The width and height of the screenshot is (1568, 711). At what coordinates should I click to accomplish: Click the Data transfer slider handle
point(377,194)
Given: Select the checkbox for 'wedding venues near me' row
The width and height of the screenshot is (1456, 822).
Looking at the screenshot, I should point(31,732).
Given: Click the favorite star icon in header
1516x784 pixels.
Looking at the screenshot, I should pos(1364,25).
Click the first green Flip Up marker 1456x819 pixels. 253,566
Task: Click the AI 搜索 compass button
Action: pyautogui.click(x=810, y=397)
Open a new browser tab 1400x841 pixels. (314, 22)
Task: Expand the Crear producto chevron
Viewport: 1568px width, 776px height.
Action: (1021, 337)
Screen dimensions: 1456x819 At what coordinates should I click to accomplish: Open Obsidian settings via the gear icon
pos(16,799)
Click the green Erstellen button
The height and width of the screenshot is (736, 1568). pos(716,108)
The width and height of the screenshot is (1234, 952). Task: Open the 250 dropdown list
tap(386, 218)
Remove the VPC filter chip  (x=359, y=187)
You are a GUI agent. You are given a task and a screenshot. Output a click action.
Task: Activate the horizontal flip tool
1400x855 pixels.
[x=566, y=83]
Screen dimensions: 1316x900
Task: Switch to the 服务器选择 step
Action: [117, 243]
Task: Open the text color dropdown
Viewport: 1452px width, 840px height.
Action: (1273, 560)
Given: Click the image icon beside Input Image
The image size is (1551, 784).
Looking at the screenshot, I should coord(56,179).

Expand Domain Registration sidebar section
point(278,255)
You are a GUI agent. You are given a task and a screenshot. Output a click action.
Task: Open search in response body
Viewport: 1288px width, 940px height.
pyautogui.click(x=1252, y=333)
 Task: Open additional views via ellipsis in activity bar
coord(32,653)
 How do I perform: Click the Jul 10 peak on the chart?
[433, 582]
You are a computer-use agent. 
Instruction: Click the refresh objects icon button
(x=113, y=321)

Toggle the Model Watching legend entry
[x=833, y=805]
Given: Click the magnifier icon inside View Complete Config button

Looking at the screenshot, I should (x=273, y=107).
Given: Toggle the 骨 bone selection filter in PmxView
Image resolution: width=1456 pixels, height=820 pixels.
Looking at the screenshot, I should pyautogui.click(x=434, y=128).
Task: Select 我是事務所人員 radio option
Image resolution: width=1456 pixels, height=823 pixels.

Task>
Copy out the entries above again, keeping them exact.

Answer below>
The width and height of the screenshot is (1568, 711). At what coordinates should I click to accomplish: Click the Data transfer slider handle
point(377,194)
Given: Select the checkbox for 'wedding venues near me' row
The width and height of the screenshot is (1456, 822).
Looking at the screenshot, I should point(31,732).
Given: Click the favorite star icon in header
1516x784 pixels.
Looking at the screenshot, I should pos(1364,25).
Click the first green Flip Up marker 1456x819 pixels. 253,566
Task: Click the AI 搜索 compass button
Action: pyautogui.click(x=810, y=397)
Open a new browser tab 1400x841 pixels. (314, 22)
Task: Expand the Crear producto chevron
Viewport: 1568px width, 776px height.
Action: (1021, 337)
Screen dimensions: 1456x819 At what coordinates should I click to accomplish: Open Obsidian settings via the gear icon
pos(16,799)
Click the green Erstellen button
The height and width of the screenshot is (736, 1568). pos(716,108)
The width and height of the screenshot is (1234, 952). Task: Open the 250 dropdown list
tap(386, 218)
Remove the VPC filter chip  (x=359, y=187)
You are a GUI agent. You are given a task and a screenshot. Output a click action.
Task: Activate the horizontal flip tool
1400x855 pixels.
[x=566, y=83]
Screen dimensions: 1316x900
Task: Switch to the 服务器选择 step
Action: [117, 243]
Task: Open the text color dropdown
Viewport: 1452px width, 840px height.
Action: (1273, 560)
Given: Click the image icon beside Input Image
The image size is (1551, 784).
Looking at the screenshot, I should coord(56,179).

Expand Domain Registration sidebar section
point(278,255)
You are a GUI agent. You are given a task and a screenshot. Output a click action.
Task: Open search in response body
Viewport: 1288px width, 940px height.
pyautogui.click(x=1252, y=333)
 Task: Open additional views via ellipsis in activity bar
coord(32,653)
 How do I perform: Click the Jul 10 peak on the chart?
[433, 582]
You are a computer-use agent. 
Instruction: Click the refresh objects icon button
(x=113, y=321)

Toggle the Model Watching legend entry
[x=833, y=805]
Given: Click the magnifier icon inside View Complete Config button

Looking at the screenshot, I should (x=273, y=107).
Given: Toggle the 骨 bone selection filter in PmxView
Image resolution: width=1456 pixels, height=820 pixels.
Looking at the screenshot, I should pyautogui.click(x=434, y=128).
Task: Select 我是事務所人員 radio option
Image resolution: width=1456 pixels, height=823 pixels.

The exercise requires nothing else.